NOEMI ZITLE: Colaboradores INCÓMODOS

En política, lo que no es legal, es moral. Esto debería saberlo la diputada de Morena por el Distrito XV de Tepeji del Río, Noemí Zitle Rivas.

Se dio a conocer que, dentro del equipo de trabajo de la diputada Zitle Rivas, se encuentra Roberto Piña Macías, quien fungiera como director general de servicios administrativos del Congreso del Estado bajo el mando del diputado Ricardo Baptista González, en el año que fue presidente de la Junta de Gobierno del Legislativo.

Piña llegó al cargo luego de que el exdirector de servicios legislativos, Abel Roque López, se lo presentara al diputado Baptista González. Ahí tramó su ascenso en el grupo de confianza del entonces presidente del Congreso, incluso, pisoteando la confianza de quien lo llevó a trabajar. Su traición tuvo éxito. De tal modo, logró que Ricardo Baptista lo presentara con la cúpula del Grupo Universidad para otras tareas paralelas a su desempeño en la administración del Legislativo.

El paso de Piña en el cargo fue, por lo menos, desaseado. Aún se recuerda cuando corrió a una empleada del Congreso por haber osado publicar en sus redes sociales una fotografía con el gobernador Omar Fayad. Según el diario Criterio, la diputada Jajaira Aceves Calva, lo denunció así: “¿Cuál fue el pecado mortal (…) que provocara esa situación tan penosa y desagradable? Ser madre soltera… además, pretextando que cómo era posible que pusiera en su perfil de WhatsApp una foto con Omar Fayad… algo tan grave que debió quemarla en leña verde”.

Otro ejemplo del lamentable desempeño de Piña Macías en su antiguo cargo tiene que ver con algunos periodistas con influencia en medios nacionales, quienes siguen esperando una parte del pago prometido por el ahora empleado de la diputada Zitle Rivas, cuando era director de administración.

Quienes recuerdan lo ocurrido relatan que, en ese momento, Ricardo Baptista le pidió a su ex jefe de comunicación, Martín Román Ortíz, llevarlo hacia los reflectores nacionales. Entonces, el funcionario solicitó a Piña Macías el recurso para operarlo. Y de alguna manera ocurrió; salvo que, el entonces director de servicios administrativos, no cumplió al menos con una parte de los pagos.

Lo grave es que, según se sabe, la Auditoria Superior del Estado de Hidalgo (ASEH) está investigando lo que ocurrió con la administración del Congreso durante el periodo de Piña Macías; entre otras cosas, la presunta contratación millonaria de un despacho para mover los recursos del poder Legislativo.
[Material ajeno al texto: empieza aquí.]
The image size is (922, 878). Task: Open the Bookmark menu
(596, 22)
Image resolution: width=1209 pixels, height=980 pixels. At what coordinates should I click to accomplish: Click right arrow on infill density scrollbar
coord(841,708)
Esta situación eleva su tono en el contexto de las investigaciones del Departamento Antidrogas de Estados Unidos, la DEA, y la Unidad de Inteligencia Financiera, sobre funcionarios de la Universidad Autónoma del Estado de Hidalgo, incluido el diputado sosista Humberto Veras Godoy, quien, por cierto, tiene como principal operador al arriba mencionado Abel Roque López. Ya que se comprobó la cercanía de Piña Macías con el clan Sosa cuando tenía bajo su control el dinero del Congreso del Estado, ¿estará también implicado en los turbios enredos financieros de la cúpula del Grupo Universidad?

Se sospecha también que Roberto Piña Macías es empleado el Ayuntamiento de Pachuca y trabaja en la UAEH impartiendo clases. Esto arroja un predicamento para la diputada Noemi Zitle pues, el reglamento del Congreso impide que, por ejemplo, un asesor legislativo labore en otro lugar que no sea su responsabilidad ante el poder Legislativo. Si Piña Macías está dado de alta como trabajador de esa soberanía, obviamente, no puede ser empleado de otra dependencia. A menos que, claro, no sea un empleado oficial y la diputada le esté pagando con recursos propios. Si fuera esto último el caso, la diputada tendría una implicación moral ante los habitantes del Distrito XV que le dieron su confianza.

Es el mismo caso de otro integrante de su equipo de trabajo, Guillermo Lizama Carrasco, quien trabaja en los posgrados del Instituto de Ciencias Sociales y Humanidades de la UAEH. Si es empleado formal del Congreso, no puede serlo en otra institución. Impresiona que la diputada Zitle no tome esas precauciones. A menos que, claro, otras manos, otros intereses, se lo hayan impuesto.